ASSIGNMENT :: Each entry needs to be given again, character for character.

LISTED ENTRIES ::
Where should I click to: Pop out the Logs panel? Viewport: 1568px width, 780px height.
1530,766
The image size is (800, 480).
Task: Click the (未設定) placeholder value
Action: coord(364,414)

COMPLETED TASK ::
Where should I click to: Pop out the Logs panel? Viewport: 1568px width, 780px height.
1530,766
The image size is (800, 480).
Task: Click the (未設定) placeholder value
Action: coord(364,414)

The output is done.